— Start of PASSAGE —

The numbers killed in the final weeks of the war are a matter of contention, with estimates ranging from several thousand to more than 40,000. There is still a considerable military presence in the north and a draconian Prevention of Terrorism Act remains in place, even in peacetime, giving the mainly Sinhalese security forces wide powers of arrest.

‘Heroes day’

Moreover, the government fears the activities of the Tamil diaspora, elements of which remain sympathetic to the concept of Eelam. On November 27th last, a date known in Tamil areas as “heroes day”, a government ban was issued on public commemorations of slain LTTE fighters.

Punithan and his colleagues were already in custody in October 2009 when the Sri Lankan government established the Bureau of the Commissioner General of Rehabilitation (BCGR). With an initial budget of 150 million Sri Lankan rupees (€650,000) per month, the BCGR operated within the ministry of prison reforms, establishing 24 centres, four of them for female combatants. In addition, 594 child soldiers were identified, 273 of them being sent to a Hindu college in the south of the island.

The military still plays a key role in the lives of former fighters. In February 2020, Maj Gen Dharshana Hettiarachchi was appointed rehabilitation commissioner general. His office is located in the capital Colombo, 335km south of Kilinochchi.

Over a 36-year career, he fought the LTTE in numerous battles in the north. He describes the process of psycho-social profiling that ex-Tigers underwent, followed by vocational training including masonry, carpentry, computer technology and food preparation.

“We got them through the national vocational qualification [NVQ] . . . and they were given a certificate, NVQ levels, one, two, three or four. They were then tested by competent test panel from the national vocational authority,” he says, adding that “only a negligible number” remain in the rehabilitation centres.

— End of PASSAGE —

EXERCISES TO COMPLETE:
1 - List the kinds of vocational training that the passage on the rehabilitation of former LTTE fighters says ex-Tigers received.
2 - In the passage on the rehabilitation of former LTTE fighters, how many centres did the BCGR establish?
3 - Continue the passage on the rehabilitation of former LTTE fighters in Sri Lanka, starting after its final sentence.

— Start of SUPPLIED DATA —

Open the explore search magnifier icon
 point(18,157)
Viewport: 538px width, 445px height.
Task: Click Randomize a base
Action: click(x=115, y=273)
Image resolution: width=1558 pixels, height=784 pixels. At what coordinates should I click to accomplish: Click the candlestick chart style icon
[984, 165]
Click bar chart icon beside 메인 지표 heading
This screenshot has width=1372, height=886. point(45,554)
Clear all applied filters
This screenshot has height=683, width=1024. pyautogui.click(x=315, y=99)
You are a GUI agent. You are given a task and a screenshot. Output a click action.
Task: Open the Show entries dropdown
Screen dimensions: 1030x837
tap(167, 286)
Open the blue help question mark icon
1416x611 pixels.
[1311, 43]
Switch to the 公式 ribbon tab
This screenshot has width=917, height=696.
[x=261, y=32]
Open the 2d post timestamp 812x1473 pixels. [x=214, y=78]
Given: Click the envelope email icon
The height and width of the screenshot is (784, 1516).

— End of SUPPLIED DATA —

OUTPUTS IN ORDER:
1 - Masonry, carpentry, computer technology, food preparation

2 - 24 centres, four of them for female combatants.

3 -
Under the avowedly nationalist president Gotabaya Rajapaksa, Sri Lanka's ruling administration has emphasised stronger economic ties with China, and a greater commitment to national security, particularly in the wake of a string of Islamist attacks at Easter 2019 that killed 277 people.

The missing

In January 2020, Rajapaksa admitted that 20,000 people missing from the war are almost certainly dead. Moreover, some missing cases involve civilians said to have been still alive after hostilities ceased.

This is illustrated with particular poignancy by Jeyakumari Balendran. She arrives with her daughter Vibooshika (18) at a secluded location in Vavuniya, a town about an hour south of Kilinochchi.

Holding up her mobile phone, a grainy image materialises of her son, Mahintan (15), engaged in exercises with dozens of other teenagers in a government-run rehabilitation centre in the southern district of Kandy in June 2009. He never returned to his family and the widowed Mrs Balendran emerged as an activist for the war's missing, something that has earned her the ire of the local security forces.

“They are calling me LTTE,” she says. “That is their version of this: every Tamil is LTTE. They say that I support the LTTE but I did not.”

For his part, Gen Hettiarachchi is adamant that no civilians were lost in the rehabilitation centres.

“Those who came for rehabilitation were registered and the ICRC [International Committee of the Red Cross] was monitoring that registration process. Nobody can say that those who have entered for rehabilitation have gone missing. That’s a completely baseless allegation,” he says.

Men like Punitan and his former comrades are almost all that remain of the LTTE, at least within the northern province. According to prominent Colombo-based human rights activist Ruki Fernando, most Tamils do not espouse a revived militancy, at least not for now.

“We’ve come back to a situation of a demand for a power-sharing arrangement within the framework of a united Sri Lanka,” he says.

“If our society as such and the governments fail [the Tamil minority] again, we risk having some LTTE-type organisation coming again.”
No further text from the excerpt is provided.